J’ai remarqué ce matin que parmi les nombreuses touffes de laine de mouton éparpillées sur les buissons près de la caverne, il y en avait une qui était tachée de sang. Naturellement, ma raison me dit que si des moutons s’aventurent dans des endroits pareils, ils risquent de se blesser aux anfractuosités des rocs. Cependant quand j’ai vu cette tache écarlate, j’ai été secoué, et j’ai reculé horrifié. Une haleine fétide semblait émaner des noires profondeurs que j’ai encore une fois interrogées du regard. Serait-il réellement possible qu’une bête innommable, terrible, se tapisse là-dedans? J’aurais été incapable d’éprouver ce genre d’impression au temps où j’avais toute ma force; mais quand on est en mauvaise santé, on devient plus nerveux, et l’imagination se fait fantasque.
Sur l’instant ma résolution a faibli et je me suis senti prêt à renoncer au secret de la vieille mine, en admettant qu’elle en ait un. Mais ce soir j’ai retrouvé mon ardeur, et mes nerfs se sont calmés. J’espère que demain j’approfondirai davantage le problème.
22 avril. – Il faut que j’essaie de raconter par écrit avec le maximum d’exactitude mon extraordinaire aventure d’hier. Je suis parti dans l’après-midi, et je me suis rendu au trou du Blue John. Je confesse que mes pressentiments étaient revenus: quand j’ai scruté ses profondeurs, j’aurais préféré avoir un compagnon d’exploration. Mais je me suis ressaisi, j’ai allumé ma bougie, j’ai franchi la barrière de bruyères, et je suis entré dans le trou.

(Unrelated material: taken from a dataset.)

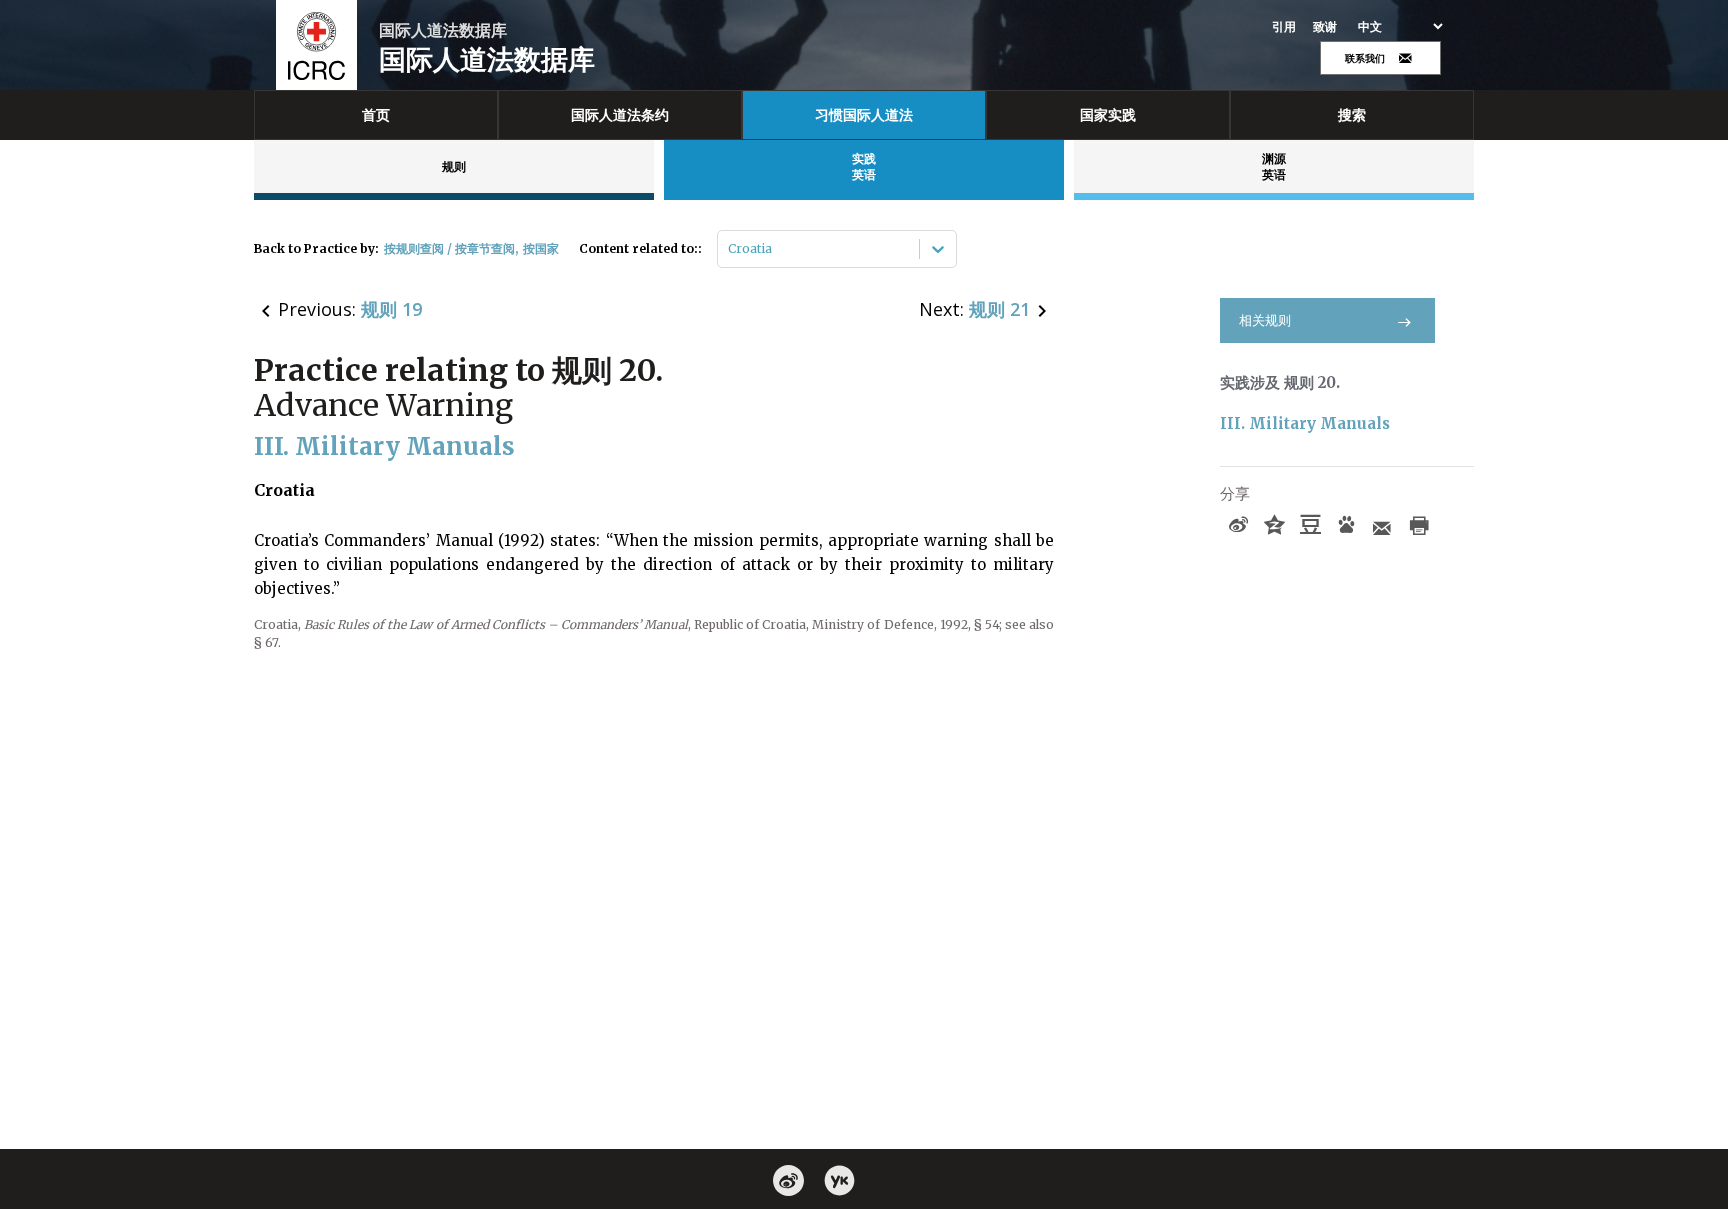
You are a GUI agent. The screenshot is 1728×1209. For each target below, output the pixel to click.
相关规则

Pendant une vingtaine de mètres, le tunnel descendait en pente douce; le sol était couvert de débris de pierres. Un long couloir horizontal, taillé dans du roc solide, venait ensuite. Je ne suis pas géologue, mais la voûte intérieure était certainement faite d’une matière moins friable que le calcaire: en certains endroits d’ailleurs j’ai bien vu les traces d’outils, laissées par les mineurs d’autrefois quand ils avaient creusé cette excavation, aussi fraîches et aussi nettes que si elles dataient d’hier. Je trébuchais à chaque pas dans ce couloir vieux comme le monde; la faible flamme de ma bougie ne projetait qu’un cercle de lumière confuse autour de moi, et elle rendait les ombres encore plus noires, encore plus menaçantes. Enfin, je suis arrivé à un endroit où le couloir des Romains débouchait dans une caverne rongée par l’érosion, immense, tendue de longues chandelles de dépôts calcaires. De cette salle centrale, je me suis vaguement rendu compte que plusieurs corridors creusés par des ruisseaux souterrains s’enfonçaient profondément dans la terre. J’ai hésité: reviendrais-je sur mes pas, ou me risquerais-je plus avant dans ce dangereux labyrinthe? Soudain j’ai aperçu à mes pieds quelque chose d’extraordinaire.
La majeure partie du sol de la caverne était recouverte par des morceaux de rocher ou de solides incrustations de chaux. Mais à l’endroit précis où je me tenais, la voûte très haute avait laissé s’égoutter un suintement qui avait entraîné la formation d’une plaque de boue molle. Et voici qu’au centre de cette plaque, je découvrais une empreinte d’une surface considérable: une sorte de tache ou d’éclaboussure aux contours imprécis, profonde, large, irrégulière, comme si une grosse pierre était tombée là. Or aucune pierre ne se trouvait dans les alentours immédiats, et je ne voyais rien qui pût me renseigner sur son origine. Elle était beaucoup trop large pour provenir d’un animal quelconque; en outre, elle était unique, et la plaque de boue n’aurait pu être franchie d’une seule foulée. Après l’avoir bien examinée, j’ai interrogé les ombres noires qui m’entouraient, et je dois avouer que pendant quelques instants mon cœur a battu plus vite et que la bougie, en dépit de mes efforts, tremblait dans ma main.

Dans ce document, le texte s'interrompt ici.